Microsoft has seen that there was a huge brain drain towards apps running on Linux servers, developed on Macs (webdev, containers, deep learning, ...).
The new strategy is to get developers back on Windows via Linux. Once it's the new norm to run your apps in Linux containers that run inside Windows Server 2022, developed on Windows 10 machines, they are going to edge Linux out of the equation again. You won't be able to switch your containers away from Windows after that.
Believing that it doesn't matter how your end user devices fit into corporate IT or ignoring what steps Microsoft has taken to make Windows Server the default in the cloud is really dangerous.
That kind of locked down hardware already exists, and microsoft never needed to make any kind of argument about how you can technically run linux in a VM.
In other words, I'm not worried about WSL as a vector.
Exactly this. I still remember M$ playing rough in the browser game. Bad actors never change. You can purge "bad apples" again and again, change masks, pretend to be fluffy and lovable, but you're still same old evil co. We remember. We see you snooping. We see you seething with hate for FOSS underneath your let's opensource .net core mask.
And I, personally, will never forgive M$ for Elopcalypse, burning platform and death of nokia.
MS is actually walking back from lockdown. New Qualcomm ARM laptops allow you to disable secure boot exactly like on old x86 ones.
They don't need to do this anymore, pushing Windows is not their priority, they want to get people on Azure, Office 365 and Xbox live. Everything is about services these days.
problem is the kernel is sitting on top of a binary blob, and that manipulates the access to the real machine.
we shouldnt be so worried about the kernel, we should be concerned about what the binary between the kernel and the hardware is doing/notdoing , and what degree of control do we have over that layer.
A cloud provider and your personal machine are different things with different considerations. The advantage of using Linux on a cloud provider is primarily to prevent vendor lock-in and be able to move to a different provider or a physical server under your control as needed.

* [Brief 1]:
Answer these questions from the discussion:
(a) What do the new Qualcomm ARM laptops allow you to disable?
(b) Which three services does the discussion say Microsoft wants to get people on?
(c) What is named as the primary advantage of using Linux on a cloud provider?
The records after this sentence are separate material with no connection to the discussion above.

* [Input]:
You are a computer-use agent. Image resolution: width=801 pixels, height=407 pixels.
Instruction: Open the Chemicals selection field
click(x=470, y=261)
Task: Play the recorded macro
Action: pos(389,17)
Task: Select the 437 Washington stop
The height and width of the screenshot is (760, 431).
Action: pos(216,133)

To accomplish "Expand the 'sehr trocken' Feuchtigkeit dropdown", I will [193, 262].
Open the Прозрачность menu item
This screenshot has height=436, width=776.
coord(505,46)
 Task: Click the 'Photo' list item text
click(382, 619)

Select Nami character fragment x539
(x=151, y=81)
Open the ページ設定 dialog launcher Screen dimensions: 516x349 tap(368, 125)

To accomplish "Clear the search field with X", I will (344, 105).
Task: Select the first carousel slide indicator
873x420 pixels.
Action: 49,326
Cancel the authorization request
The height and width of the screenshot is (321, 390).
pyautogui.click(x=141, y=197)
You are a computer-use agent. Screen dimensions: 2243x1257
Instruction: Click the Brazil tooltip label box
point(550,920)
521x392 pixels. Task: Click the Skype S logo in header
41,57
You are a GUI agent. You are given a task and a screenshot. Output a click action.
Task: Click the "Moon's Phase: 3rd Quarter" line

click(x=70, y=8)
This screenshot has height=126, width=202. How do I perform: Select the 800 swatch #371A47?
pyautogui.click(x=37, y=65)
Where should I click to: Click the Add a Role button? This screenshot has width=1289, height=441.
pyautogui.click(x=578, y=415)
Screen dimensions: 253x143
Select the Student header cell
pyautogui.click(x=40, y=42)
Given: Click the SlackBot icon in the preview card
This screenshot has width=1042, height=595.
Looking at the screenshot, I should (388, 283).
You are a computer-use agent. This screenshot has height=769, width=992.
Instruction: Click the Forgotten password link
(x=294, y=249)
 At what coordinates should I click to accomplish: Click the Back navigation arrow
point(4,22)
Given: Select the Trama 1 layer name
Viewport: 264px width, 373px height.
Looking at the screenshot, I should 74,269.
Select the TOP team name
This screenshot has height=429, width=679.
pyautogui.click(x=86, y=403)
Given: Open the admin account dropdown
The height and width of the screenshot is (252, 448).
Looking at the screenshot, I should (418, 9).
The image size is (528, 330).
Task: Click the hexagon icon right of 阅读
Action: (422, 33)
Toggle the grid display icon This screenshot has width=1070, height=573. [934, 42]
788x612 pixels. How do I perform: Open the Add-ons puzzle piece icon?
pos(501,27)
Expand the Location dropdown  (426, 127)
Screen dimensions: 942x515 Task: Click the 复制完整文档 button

* [Brief 2]:
In the records, reproduce word for word the lines starting at the one that contains "will (344, 105)." and ending at the one that contains "point(550,920)".

* [Exercise result 1]:
(a) Secure boot.
(b) Azure, Office 365 and Xbox live.
(c) Preventing vendor lock-in, so that you can move to a different provider or to a physical server under your control as needed.

* [Exercise result 2]:
To accomplish "Clear the search field with X", I will (344, 105).
Task: Select the first carousel slide indicator
873x420 pixels.
Action: 49,326
Cancel the authorization request
The height and width of the screenshot is (321, 390).
pyautogui.click(x=141, y=197)
You are a computer-use agent. Screen dimensions: 2243x1257
Instruction: Click the Brazil tooltip label box
point(550,920)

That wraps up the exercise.